The stock of the Houston-based oil driller plunged as much as 55% on Tuesday, to an all-time low of $3.15 per share, after the company said it would raise $400 million through stock and convertible note offerings, therefore diluting existing investors.
The announcement came after repeated struggles to strike a deal to push out debt that comes due in a matter of weeks, even after it dangled some of the highest yields seen in the credit markets this year.
JPMorgan Chase & Co.—which is running the stock and note offering—saw limited investor demand for a Sable loan paying a hefty 15% interest rate, according to people familiar with the matter.
The loan, originally sized at $1 billion, was cut for a second time on Tuesday to $675 million, a separate person said, asking not to be identified because they aren’t allowed to speak publicly. Investors have until 2 p.m. Eastern time to place orders.
Sable’s fortunes have faced a volatile ride over the last year as the company sought to restart oil production off the California coast. It finally resumed some operations in March, ending a hiatus of more than a decade for those oil platforms, after President Donald Trump invoked Cold War-era powers to override state-level opposition to the project. Still, the business remains jeopardized by litigation.
Proceeds from the equity and debt offerings are aimed at refinancing a term loan from Exxon that was set to expire on June 26. The company last week agreed to pay Exxon $30 million to extend the due date to July 24, according to a filing.

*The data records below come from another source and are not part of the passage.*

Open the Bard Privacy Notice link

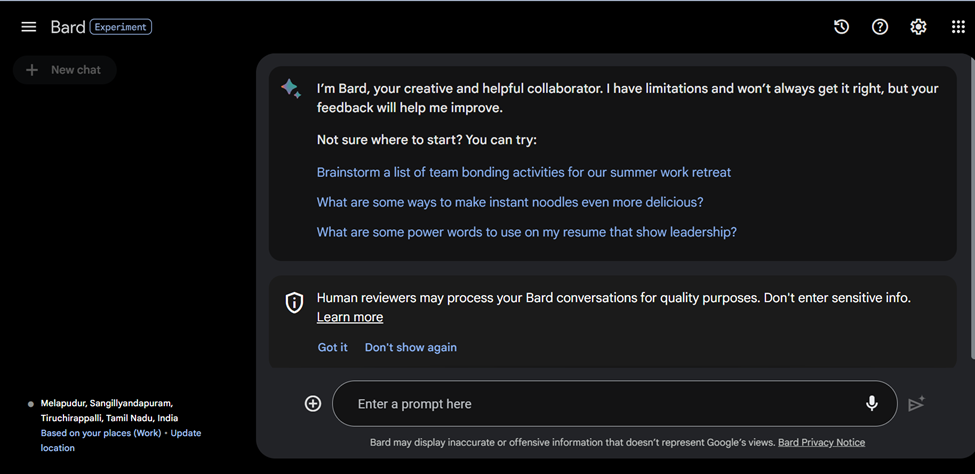pyautogui.click(x=821, y=442)
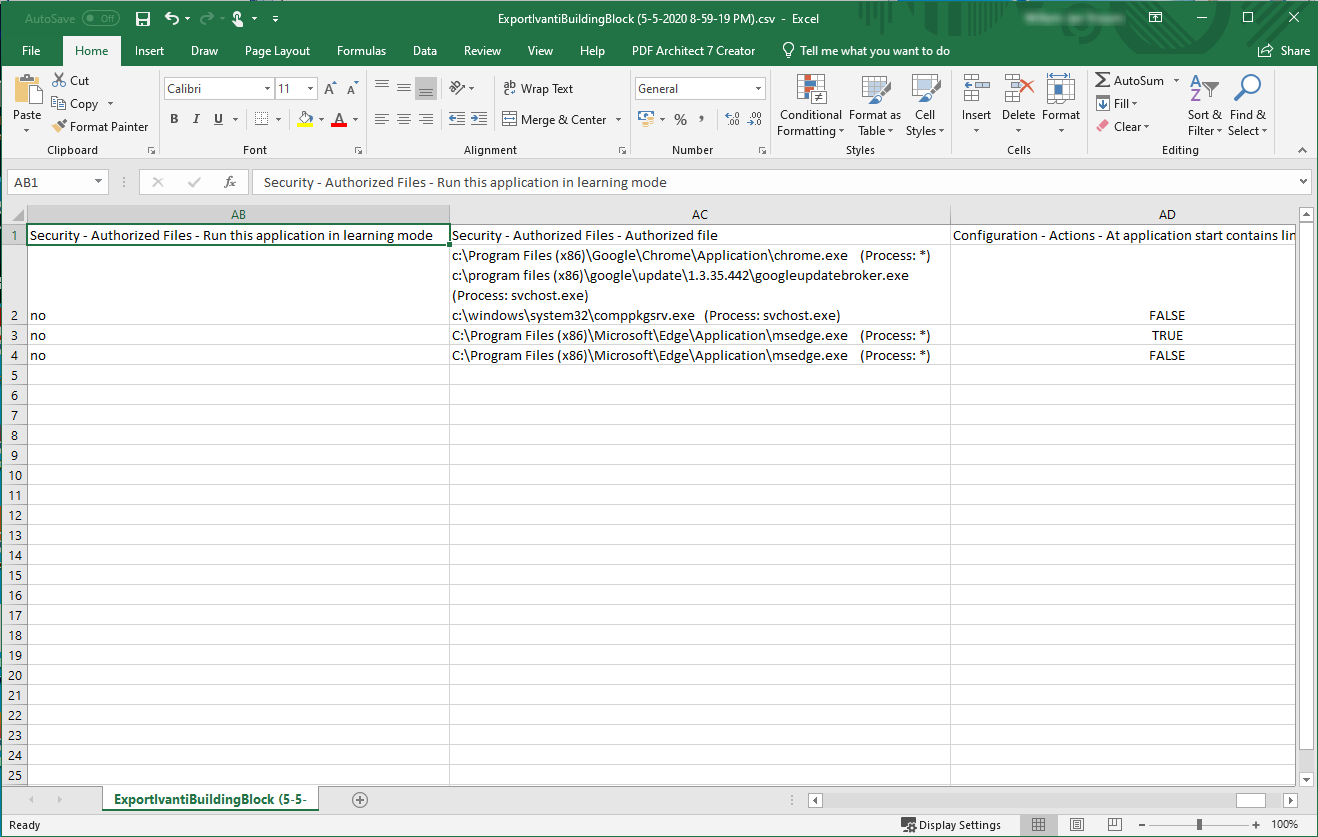1318x837 pixels.
Task: Open Conditional Formatting menu
Action: click(x=810, y=105)
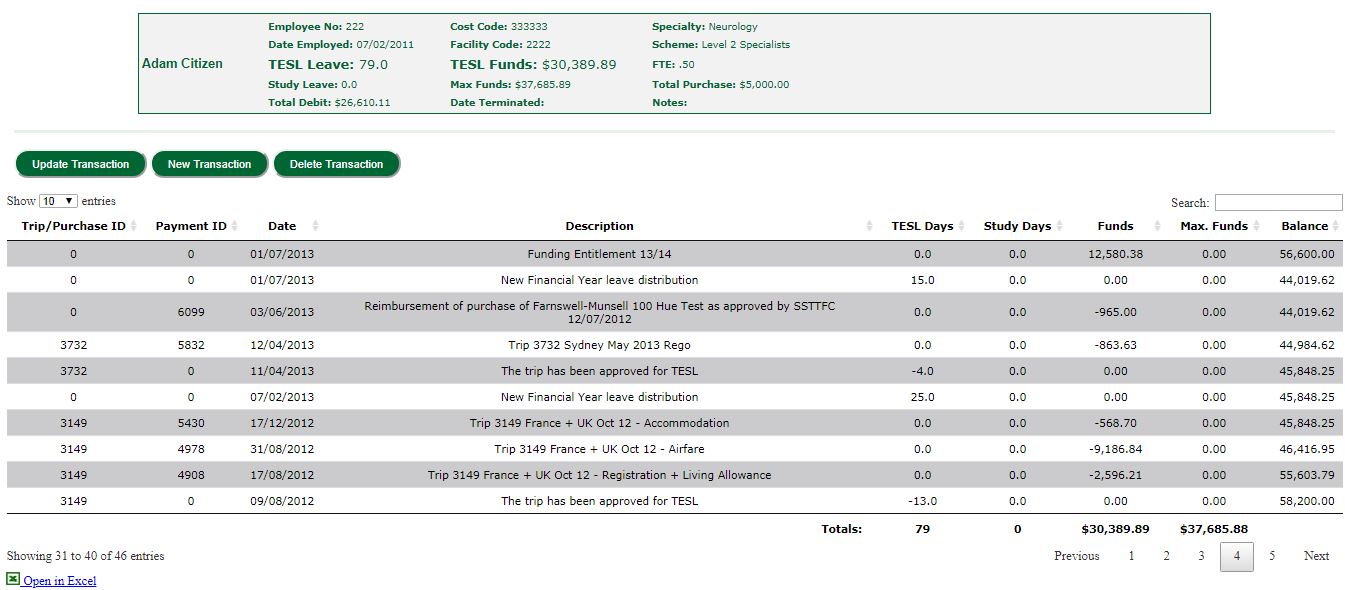
Task: Sort by Trip/Purchase ID column arrows
Action: point(133,226)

That extension is now set to run through July 31, according to people familiar with the matter.
Sable is offering a coupon of as much as 6.5% on the proposed convertible bonds, according to terms of the deal seen by Bloomberg News. The company is also offering a 30% to 35% conversion premium on the bonds, the terms show.
The proposed loan, which carries a 15% fixed rate, has been offered at a discounted price of 97 cents on the dollar. It has a rare two-and-a-half-year maturity, much shorter than the average for U.S. leveraged loans. Sweeteners also include a requirement for the company to repay some of the loan over its life, potentially reducing default risk.
The hurdles faced by Sable in the leveraged loan market stand in contrast to otherwise overall strong investor appetite, enabling several companies to tighten pricing and accelerate deadlines on refinancing and buyout financings.
JPMorgan declined to comment, while Sable didn’t respond to requests for comment. Jefferies Financial Group Inc. was involved in the earlier stages of the loan sale, but is no longer participating, the people said.